- [Data for the task]:

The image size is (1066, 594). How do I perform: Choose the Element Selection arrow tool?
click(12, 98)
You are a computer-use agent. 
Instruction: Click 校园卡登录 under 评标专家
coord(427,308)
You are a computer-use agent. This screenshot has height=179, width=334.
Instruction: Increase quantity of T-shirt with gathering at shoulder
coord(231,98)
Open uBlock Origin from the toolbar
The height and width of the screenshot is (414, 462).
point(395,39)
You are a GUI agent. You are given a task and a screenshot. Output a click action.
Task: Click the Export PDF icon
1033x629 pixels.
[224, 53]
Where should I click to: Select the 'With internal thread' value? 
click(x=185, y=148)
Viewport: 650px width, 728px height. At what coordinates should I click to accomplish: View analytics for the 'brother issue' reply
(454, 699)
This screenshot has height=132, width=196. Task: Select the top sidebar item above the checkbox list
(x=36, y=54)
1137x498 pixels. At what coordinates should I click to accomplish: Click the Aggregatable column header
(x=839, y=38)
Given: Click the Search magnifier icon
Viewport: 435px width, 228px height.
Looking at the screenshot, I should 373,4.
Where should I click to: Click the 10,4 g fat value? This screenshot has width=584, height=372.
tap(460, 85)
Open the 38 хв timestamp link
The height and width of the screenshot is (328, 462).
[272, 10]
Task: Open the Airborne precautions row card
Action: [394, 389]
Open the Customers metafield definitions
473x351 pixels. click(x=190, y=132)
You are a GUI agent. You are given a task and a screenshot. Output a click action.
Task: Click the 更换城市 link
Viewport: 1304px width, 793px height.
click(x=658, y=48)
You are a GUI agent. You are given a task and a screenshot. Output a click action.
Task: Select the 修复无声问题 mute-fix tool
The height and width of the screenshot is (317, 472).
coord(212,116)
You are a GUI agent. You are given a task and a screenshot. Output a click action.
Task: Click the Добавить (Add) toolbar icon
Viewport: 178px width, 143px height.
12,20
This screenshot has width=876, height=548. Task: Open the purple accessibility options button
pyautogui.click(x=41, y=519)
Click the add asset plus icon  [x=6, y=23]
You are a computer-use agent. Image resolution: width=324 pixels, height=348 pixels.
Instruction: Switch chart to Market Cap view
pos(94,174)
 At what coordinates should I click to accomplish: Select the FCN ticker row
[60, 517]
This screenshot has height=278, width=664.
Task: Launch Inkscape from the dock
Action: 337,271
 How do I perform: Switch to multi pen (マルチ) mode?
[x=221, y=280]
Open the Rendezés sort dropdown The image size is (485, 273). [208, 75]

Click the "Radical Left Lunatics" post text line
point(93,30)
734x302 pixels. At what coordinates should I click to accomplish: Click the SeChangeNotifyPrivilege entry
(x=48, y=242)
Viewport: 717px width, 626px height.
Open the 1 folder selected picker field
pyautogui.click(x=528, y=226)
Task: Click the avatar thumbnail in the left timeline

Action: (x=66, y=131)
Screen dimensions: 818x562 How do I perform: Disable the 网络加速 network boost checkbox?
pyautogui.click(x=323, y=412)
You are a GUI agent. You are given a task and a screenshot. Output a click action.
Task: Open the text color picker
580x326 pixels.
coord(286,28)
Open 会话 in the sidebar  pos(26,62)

- [Directions]: Go through the listing above and set down each line exactly as it stands.

- [Expected answer]:
The image size is (1066, 594). How do I perform: Choose the Element Selection arrow tool?
click(12, 98)
You are a computer-use agent. 
Instruction: Click 校园卡登录 under 评标专家
coord(427,308)
You are a computer-use agent. This screenshot has height=179, width=334.
Instruction: Increase quantity of T-shirt with gathering at shoulder
coord(231,98)
Open uBlock Origin from the toolbar
The height and width of the screenshot is (414, 462).
point(395,39)
You are a GUI agent. You are given a task and a screenshot. Output a click action.
Task: Click the Export PDF icon
1033x629 pixels.
[224, 53]
Where should I click to: Select the 'With internal thread' value? 
click(x=185, y=148)
Viewport: 650px width, 728px height. At what coordinates should I click to accomplish: View analytics for the 'brother issue' reply
(454, 699)
This screenshot has height=132, width=196. Task: Select the top sidebar item above the checkbox list
(x=36, y=54)
1137x498 pixels. At what coordinates should I click to accomplish: Click the Aggregatable column header
(x=839, y=38)
Given: Click the Search magnifier icon
Viewport: 435px width, 228px height.
Looking at the screenshot, I should 373,4.
Where should I click to: Click the 10,4 g fat value? This screenshot has width=584, height=372.
tap(460, 85)
Open the 38 хв timestamp link
The height and width of the screenshot is (328, 462).
[272, 10]
Task: Open the Airborne precautions row card
Action: [394, 389]
Open the Customers metafield definitions
473x351 pixels. click(x=190, y=132)
You are a GUI agent. You are given a task and a screenshot. Output a click action.
Task: Click the 更换城市 link
Viewport: 1304px width, 793px height.
click(x=658, y=48)
You are a GUI agent. You are given a task and a screenshot. Output a click action.
Task: Select the 修复无声问题 mute-fix tool
The height and width of the screenshot is (317, 472).
coord(212,116)
You are a GUI agent. You are given a task and a screenshot. Output a click action.
Task: Click the Добавить (Add) toolbar icon
Viewport: 178px width, 143px height.
12,20
This screenshot has width=876, height=548. Task: Open the purple accessibility options button
pyautogui.click(x=41, y=519)
Click the add asset plus icon  [x=6, y=23]
You are a computer-use agent. Image resolution: width=324 pixels, height=348 pixels.
Instruction: Switch chart to Market Cap view
pos(94,174)
 At what coordinates should I click to accomplish: Select the FCN ticker row
[60, 517]
This screenshot has height=278, width=664.
Task: Launch Inkscape from the dock
Action: 337,271
 How do I perform: Switch to multi pen (マルチ) mode?
[x=221, y=280]
Open the Rendezés sort dropdown The image size is (485, 273). [208, 75]

Click the "Radical Left Lunatics" post text line
point(93,30)
734x302 pixels. At what coordinates should I click to accomplish: Click the SeChangeNotifyPrivilege entry
(x=48, y=242)
Viewport: 717px width, 626px height.
Open the 1 folder selected picker field
pyautogui.click(x=528, y=226)
Task: Click the avatar thumbnail in the left timeline

Action: (x=66, y=131)
Screen dimensions: 818x562 How do I perform: Disable the 网络加速 network boost checkbox?
pyautogui.click(x=323, y=412)
You are a GUI agent. You are given a task and a screenshot. Output a click action.
Task: Open the text color picker
580x326 pixels.
coord(286,28)
Open 会话 in the sidebar  pos(26,62)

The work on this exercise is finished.